The sound collection loudspeaker apparatus takes, as inputs, sound collection signals XF=[XF,1, . . . , XF,M] and XR=[XR,1, . . . , XR,M], a playback signal (e.g., an audio signal) XC=[XC,1, . . . , XC,N], a receiving voice signal Xp received from a call destination, and talker information q. Here, the sound collection signals XF and XR are signals obtained by collecting sound using two microphones 91F and 91R installed within the vehicle. The playback signal XC is a signal which is played back by a speaker 93 of an onboard acoustic device (e.g., a car audio system).

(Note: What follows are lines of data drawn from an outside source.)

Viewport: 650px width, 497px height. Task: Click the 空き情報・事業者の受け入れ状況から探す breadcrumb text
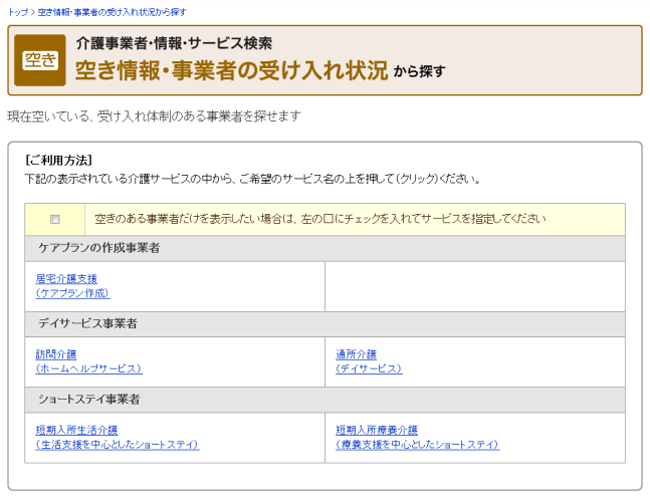click(111, 12)
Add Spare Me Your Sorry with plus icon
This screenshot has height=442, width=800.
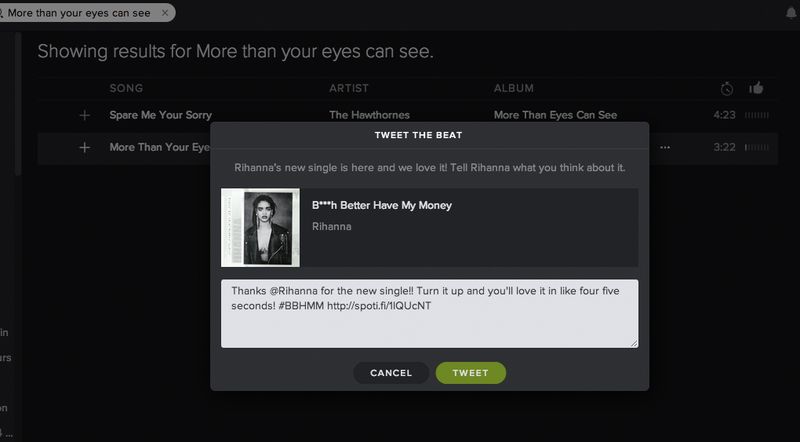tap(85, 115)
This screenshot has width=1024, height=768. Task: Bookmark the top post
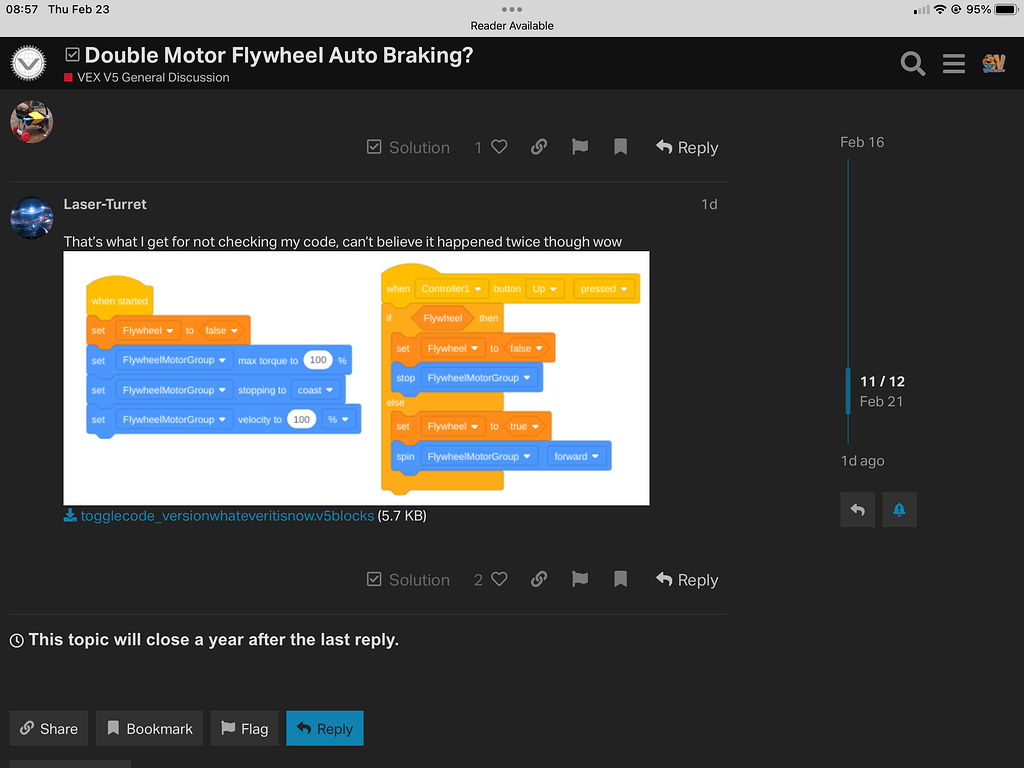(x=620, y=147)
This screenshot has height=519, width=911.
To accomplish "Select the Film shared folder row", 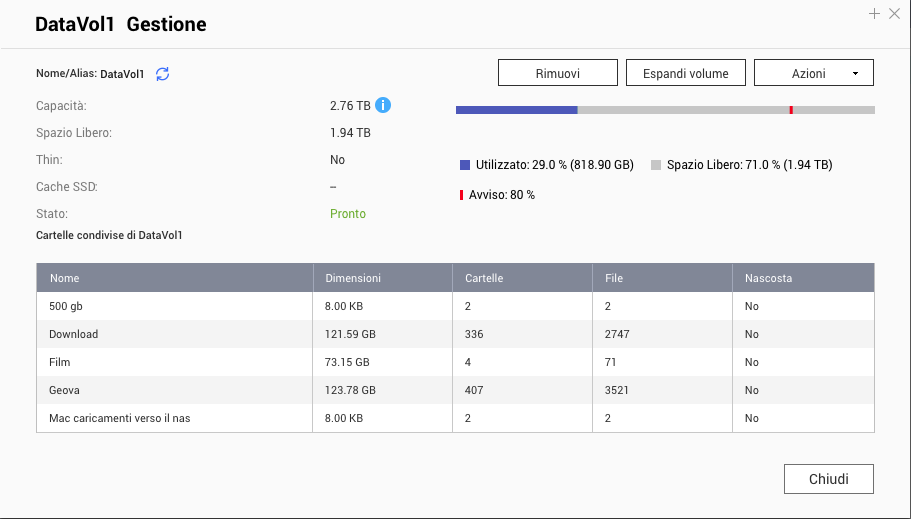I will (60, 362).
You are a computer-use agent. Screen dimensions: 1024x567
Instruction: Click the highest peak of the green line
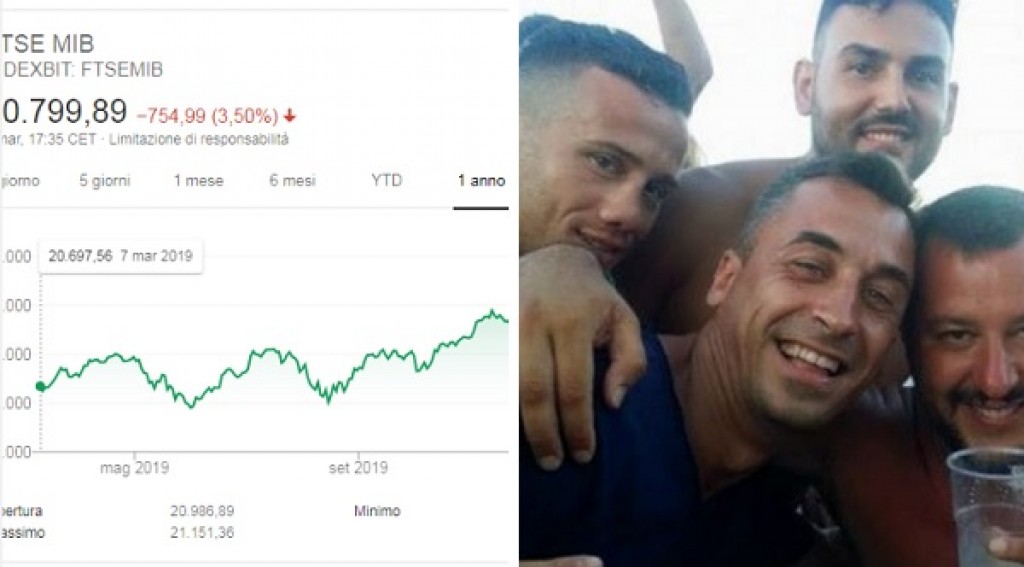492,312
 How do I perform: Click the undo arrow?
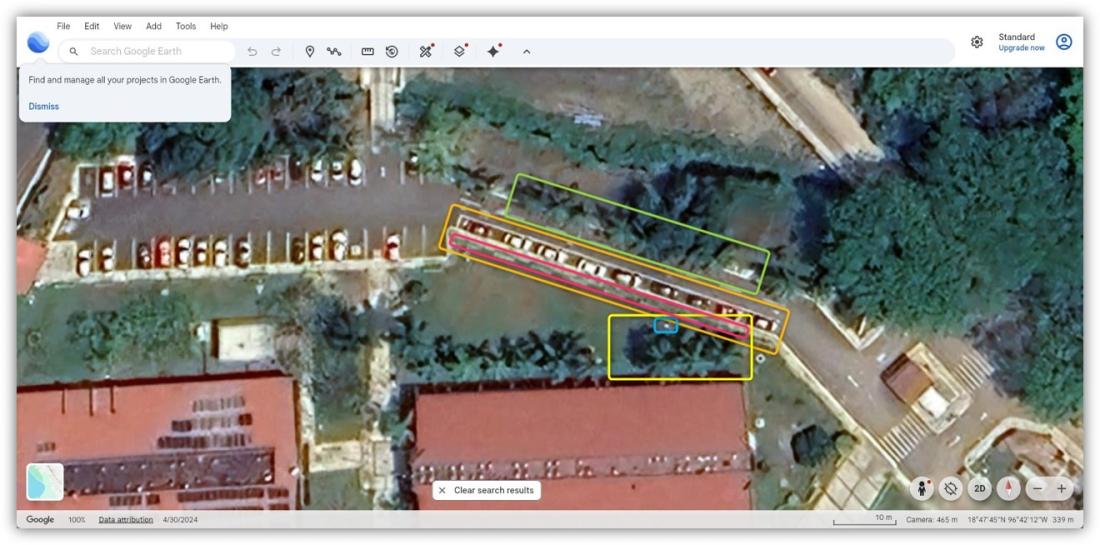(x=252, y=51)
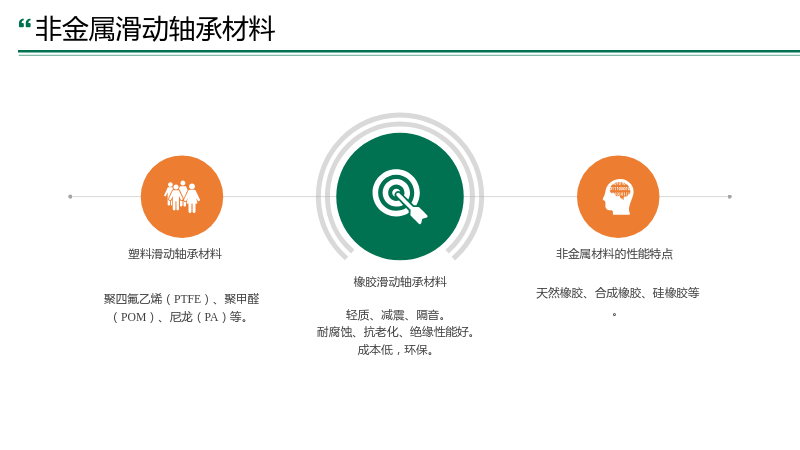Click the left orange circle

(x=182, y=196)
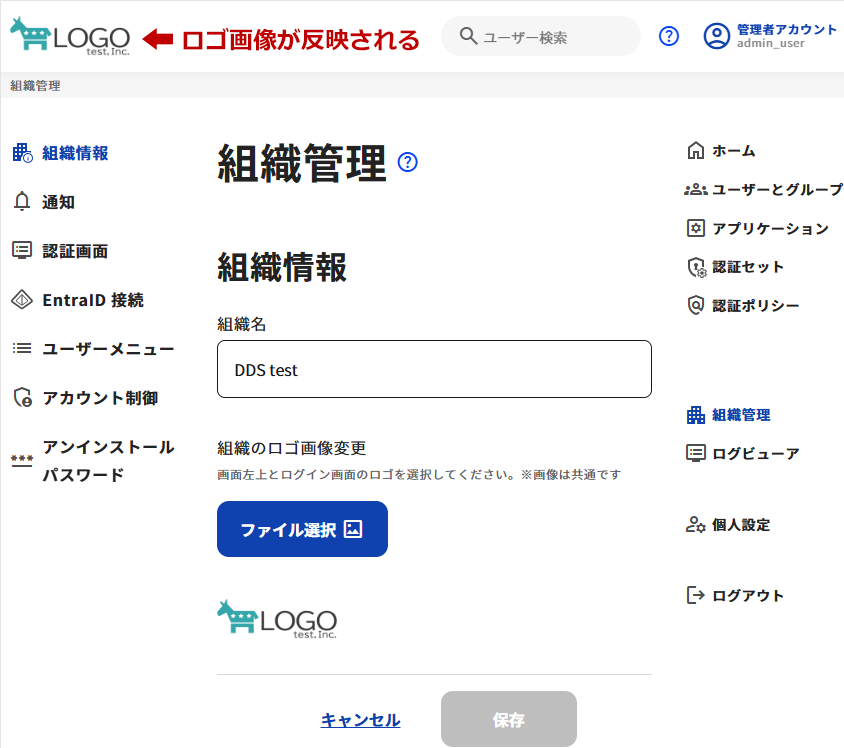This screenshot has height=748, width=844.
Task: Select ユーザーメニュー in sidebar
Action: [x=108, y=349]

Furthermore, the sound collection loudspeaker apparatus generates and outputs playback signals YF=[YRF-R, YRF-L, YLF-R, YLF-L] and YR=[YRR-R, YRR-L, YLR-R, YLR-L], a sending voice signal Xr transmitted to the call destination, and talker information t, so that a sound image is localized at a virtual sound source position corresponding to the real talker. Here, the playback signals YF and YR are signals played back by the eight speakers 92-RF-R, 92-RF-L, 92-LF-R, 92-LF-L, 92-RR-R, 92-RR-L, 92-LR-R, and 92-LR-L. The signals XF, XR, XC, Xp, YF, YR, and Xr are complex number indications of given frequency components of the respective signals. Here, the signals XF, XR, XC, Xp, YF, YR, and Xr in the frequency domain may be input and output as-is. Alternatively, time domain signals may be input, and a frequency domain conversion unit (not shown) may be used to convert (e.g., through a Fourier transform or the like) the signals into the signals XF, XR, XC, and Xp in the frequency domain. Alternatively, the frequency domain signals YF, YR, and Xr may be converted (e.g., through an inverse Fourier transform or the like) into signals in the time domain using a time domain conversion unit (not shown) and output. N represents the number of channels in the playback signal played back by the speaker 93 of the onboard acoustic device.
The sound collection loudspeaker apparatus is a special device configured by loading a special program into a known or dedicated computer including, for example, a central processing unit (CPU), a main storage device (RAM: Random Access Memory), and the like. The sound collection loudspeaker apparatus executes various types of processing under the control of the central processing unit, for example. Data input to the sound collection loudspeaker apparatus, data obtained from the various types of processing, and so on is, for example, stored in the main storage device, and the data stored in the main storage device is read out to the central processing unit and used in other processing as necessary. The various processing units of the sound collection loudspeaker apparatus may be at least partially constituted by hardware such as integrated circuits. The various storage units provided in the sound collection loudspeaker apparatus can, for example, be constituted by the main storage device such as RAM (Random Access Memory), or by middleware such as relational databases or key value stores. However, it is not absolutely necessary for the storage units to be provided within the sound collection loudspeaker apparatus; the units may be constituted by an auxiliary storage device including a hard disk, an optical disc, or a semiconductor memory element such as flash memory, and provided outside the sound collection loudspeaker apparatus.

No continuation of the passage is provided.